Likewise, Zo is not constant with frequency, nor is it a pure
resistance. It starts out quite high at low audio frequencies and is
dominated by capacitance. Zo falls rapidly in the audio spectrum, and is
quite close to its final value at 2 MHz, but is still capacitive,
typically 1-2 ohms.
This can be clearly seen in N6BV's TLW software that comes on the CD
with the ARRL Antenna Book. Choose your favorite coax, set the frequency
to 2 MHz, make the line 300-400 ft long, and terminate it in a pure
resistance. TLW will tell you Zo. Now select Volt/Current next to the
Graph button (lower right corner) and you'll see that there are
standing waves on the line (the graphs are not a straight line). Now set
the Load to the R and X values for Zo and hit Graph again. Now the V and
I lines are nearly straight, indicating quite low SWR. They would lay
exactly on top of each other, but the R and X values for Zo are rounded
off.
The fact that Zo, VF, and attenuation vary with frequency is clearly
predicted by the full transmission line equations. There's a brief
discussion of this in
http://k9yc.com/Coax-Stubs.pdf
which also shows how VF and attenuation can be computed and plotted vs
frequency by making two measurements of a sample with a vector analyzer
like the AIM, SARK, and VNWA analyzers. The two measurements are then
exported to AC6LA's excellent freeware Excel spreadsheet called ZPlots.

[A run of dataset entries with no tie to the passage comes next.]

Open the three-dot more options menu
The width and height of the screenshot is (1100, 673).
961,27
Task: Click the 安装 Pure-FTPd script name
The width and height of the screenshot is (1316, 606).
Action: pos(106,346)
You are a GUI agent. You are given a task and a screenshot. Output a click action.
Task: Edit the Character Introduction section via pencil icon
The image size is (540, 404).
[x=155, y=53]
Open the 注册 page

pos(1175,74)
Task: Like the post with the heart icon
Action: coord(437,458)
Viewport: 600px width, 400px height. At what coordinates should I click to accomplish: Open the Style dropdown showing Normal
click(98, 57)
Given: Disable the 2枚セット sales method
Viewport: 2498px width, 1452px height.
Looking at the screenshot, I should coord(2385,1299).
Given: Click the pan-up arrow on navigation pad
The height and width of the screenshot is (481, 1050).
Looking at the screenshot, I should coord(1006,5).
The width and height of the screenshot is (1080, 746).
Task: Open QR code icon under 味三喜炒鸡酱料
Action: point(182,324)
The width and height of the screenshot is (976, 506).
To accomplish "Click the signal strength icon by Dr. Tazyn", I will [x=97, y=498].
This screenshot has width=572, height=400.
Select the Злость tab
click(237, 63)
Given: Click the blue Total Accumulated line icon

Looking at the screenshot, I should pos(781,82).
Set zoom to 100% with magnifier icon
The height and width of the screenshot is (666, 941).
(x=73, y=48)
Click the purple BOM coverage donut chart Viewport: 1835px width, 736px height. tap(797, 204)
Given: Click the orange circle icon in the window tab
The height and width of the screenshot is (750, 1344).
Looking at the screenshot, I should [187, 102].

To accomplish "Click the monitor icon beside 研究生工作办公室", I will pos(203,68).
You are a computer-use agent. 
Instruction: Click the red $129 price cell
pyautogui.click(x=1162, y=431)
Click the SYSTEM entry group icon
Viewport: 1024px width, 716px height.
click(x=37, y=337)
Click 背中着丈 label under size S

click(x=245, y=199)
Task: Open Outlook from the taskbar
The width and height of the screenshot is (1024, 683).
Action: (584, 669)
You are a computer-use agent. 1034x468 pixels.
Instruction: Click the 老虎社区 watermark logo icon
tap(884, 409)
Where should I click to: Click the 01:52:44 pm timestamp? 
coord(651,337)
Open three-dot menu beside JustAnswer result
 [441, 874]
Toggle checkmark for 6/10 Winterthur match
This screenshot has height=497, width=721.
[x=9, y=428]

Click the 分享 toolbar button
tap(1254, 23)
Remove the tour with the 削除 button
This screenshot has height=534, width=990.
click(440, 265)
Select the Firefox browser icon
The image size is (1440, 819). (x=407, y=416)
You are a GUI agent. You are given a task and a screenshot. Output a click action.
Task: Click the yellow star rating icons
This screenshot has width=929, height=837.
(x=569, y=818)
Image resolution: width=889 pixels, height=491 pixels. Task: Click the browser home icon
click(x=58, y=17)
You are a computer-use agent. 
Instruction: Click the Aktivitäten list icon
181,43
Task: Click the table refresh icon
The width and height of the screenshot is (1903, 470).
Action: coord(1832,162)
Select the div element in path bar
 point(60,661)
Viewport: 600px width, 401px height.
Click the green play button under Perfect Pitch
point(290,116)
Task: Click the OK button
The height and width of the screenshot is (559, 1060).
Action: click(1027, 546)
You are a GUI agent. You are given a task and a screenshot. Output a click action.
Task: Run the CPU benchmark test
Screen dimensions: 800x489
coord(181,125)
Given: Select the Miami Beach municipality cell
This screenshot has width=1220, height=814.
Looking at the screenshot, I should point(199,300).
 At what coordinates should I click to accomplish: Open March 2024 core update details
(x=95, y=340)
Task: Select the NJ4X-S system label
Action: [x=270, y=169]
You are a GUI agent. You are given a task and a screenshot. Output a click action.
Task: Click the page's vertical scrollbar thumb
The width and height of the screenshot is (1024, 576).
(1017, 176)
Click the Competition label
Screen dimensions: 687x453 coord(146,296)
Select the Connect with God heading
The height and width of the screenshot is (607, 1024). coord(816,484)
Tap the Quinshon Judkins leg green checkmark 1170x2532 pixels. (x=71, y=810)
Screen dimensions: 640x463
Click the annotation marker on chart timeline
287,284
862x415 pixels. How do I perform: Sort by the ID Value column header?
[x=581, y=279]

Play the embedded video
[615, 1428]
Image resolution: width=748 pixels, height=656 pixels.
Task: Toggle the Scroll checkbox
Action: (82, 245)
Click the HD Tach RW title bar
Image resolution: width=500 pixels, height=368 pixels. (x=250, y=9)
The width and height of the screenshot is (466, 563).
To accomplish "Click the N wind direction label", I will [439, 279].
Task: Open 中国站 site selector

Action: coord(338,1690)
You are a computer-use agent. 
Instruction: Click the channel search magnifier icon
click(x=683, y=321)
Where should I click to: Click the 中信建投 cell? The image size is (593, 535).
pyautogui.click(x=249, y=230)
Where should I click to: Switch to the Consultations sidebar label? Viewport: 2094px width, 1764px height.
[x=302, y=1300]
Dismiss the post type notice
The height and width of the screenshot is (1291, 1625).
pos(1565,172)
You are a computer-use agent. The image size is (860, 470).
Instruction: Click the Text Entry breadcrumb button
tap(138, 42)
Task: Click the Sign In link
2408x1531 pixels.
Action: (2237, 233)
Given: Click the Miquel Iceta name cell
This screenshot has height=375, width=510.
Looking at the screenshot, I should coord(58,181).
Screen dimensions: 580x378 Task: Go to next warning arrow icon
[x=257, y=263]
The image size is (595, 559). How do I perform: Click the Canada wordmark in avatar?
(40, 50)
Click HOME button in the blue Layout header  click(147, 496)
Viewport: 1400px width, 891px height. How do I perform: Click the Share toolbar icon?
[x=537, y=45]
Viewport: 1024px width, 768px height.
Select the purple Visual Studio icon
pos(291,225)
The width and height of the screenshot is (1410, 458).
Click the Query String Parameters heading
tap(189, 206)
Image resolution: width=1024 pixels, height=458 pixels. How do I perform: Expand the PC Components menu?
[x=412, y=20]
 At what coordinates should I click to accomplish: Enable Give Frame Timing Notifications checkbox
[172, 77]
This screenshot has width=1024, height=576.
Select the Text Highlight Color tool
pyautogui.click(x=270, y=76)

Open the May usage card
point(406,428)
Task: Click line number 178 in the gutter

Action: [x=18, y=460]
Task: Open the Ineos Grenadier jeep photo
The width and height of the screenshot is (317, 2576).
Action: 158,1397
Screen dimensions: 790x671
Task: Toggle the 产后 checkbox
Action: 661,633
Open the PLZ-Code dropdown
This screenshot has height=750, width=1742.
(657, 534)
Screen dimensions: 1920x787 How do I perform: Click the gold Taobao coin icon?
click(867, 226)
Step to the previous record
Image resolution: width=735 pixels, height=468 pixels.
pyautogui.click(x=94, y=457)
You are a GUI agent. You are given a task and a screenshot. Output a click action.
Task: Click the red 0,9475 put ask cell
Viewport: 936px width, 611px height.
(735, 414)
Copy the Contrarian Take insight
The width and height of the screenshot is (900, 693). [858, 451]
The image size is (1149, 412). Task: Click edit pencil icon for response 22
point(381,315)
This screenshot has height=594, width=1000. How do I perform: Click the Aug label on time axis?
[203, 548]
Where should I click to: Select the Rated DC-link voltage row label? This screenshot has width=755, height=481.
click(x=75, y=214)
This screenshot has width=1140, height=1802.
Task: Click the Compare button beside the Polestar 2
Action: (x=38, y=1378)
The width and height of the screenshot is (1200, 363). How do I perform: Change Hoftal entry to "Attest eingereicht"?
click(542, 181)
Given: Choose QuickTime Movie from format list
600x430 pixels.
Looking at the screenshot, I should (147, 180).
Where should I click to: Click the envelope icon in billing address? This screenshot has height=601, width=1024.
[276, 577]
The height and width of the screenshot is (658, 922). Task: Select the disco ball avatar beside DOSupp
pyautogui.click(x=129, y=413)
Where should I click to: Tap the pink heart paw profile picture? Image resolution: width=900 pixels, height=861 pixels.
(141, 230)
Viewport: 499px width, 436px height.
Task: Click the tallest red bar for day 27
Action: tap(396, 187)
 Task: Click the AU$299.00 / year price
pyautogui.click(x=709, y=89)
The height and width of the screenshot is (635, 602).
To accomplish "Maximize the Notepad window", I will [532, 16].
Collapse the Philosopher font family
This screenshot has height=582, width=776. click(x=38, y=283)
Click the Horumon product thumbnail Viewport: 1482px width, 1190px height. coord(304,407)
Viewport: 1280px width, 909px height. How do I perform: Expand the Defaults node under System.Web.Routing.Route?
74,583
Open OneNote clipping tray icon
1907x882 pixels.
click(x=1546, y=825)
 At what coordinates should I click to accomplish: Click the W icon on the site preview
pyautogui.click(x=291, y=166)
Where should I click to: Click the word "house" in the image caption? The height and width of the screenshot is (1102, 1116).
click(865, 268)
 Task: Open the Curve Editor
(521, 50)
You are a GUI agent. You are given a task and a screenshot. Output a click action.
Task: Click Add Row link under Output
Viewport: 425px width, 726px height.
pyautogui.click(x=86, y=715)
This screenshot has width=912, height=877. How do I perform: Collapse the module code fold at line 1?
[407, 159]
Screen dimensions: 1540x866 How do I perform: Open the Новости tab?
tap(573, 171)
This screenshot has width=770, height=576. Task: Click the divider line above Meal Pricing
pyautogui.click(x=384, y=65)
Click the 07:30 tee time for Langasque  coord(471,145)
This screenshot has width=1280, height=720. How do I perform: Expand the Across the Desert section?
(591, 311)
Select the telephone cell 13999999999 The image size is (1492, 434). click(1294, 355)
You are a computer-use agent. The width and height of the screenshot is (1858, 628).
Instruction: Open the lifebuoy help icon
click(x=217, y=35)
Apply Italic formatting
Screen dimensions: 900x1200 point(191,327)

There's a longer discussion of this, specifically written for audio
people, but obviously important for radio, in
http://k9yc.com/TransLines-LowFreq.pdf
73, Jim K9YC
On Fri,12/30/2016 11:12 AM, Jim Allen wrote:
but “velocity factor” is a characteristic of transmission lines. Interestingly, it is
independent of frequency (up to the limit of the dielectric). It depends on the
geometry of the line and the dielectric material. > > Antennas don’t have a
velocity factor. The shortened elements are caused by capacitive loading against (RF)
ground. There is a percentage of the free-space electrical length due to capacitive
loading, but it is not a velocity factor.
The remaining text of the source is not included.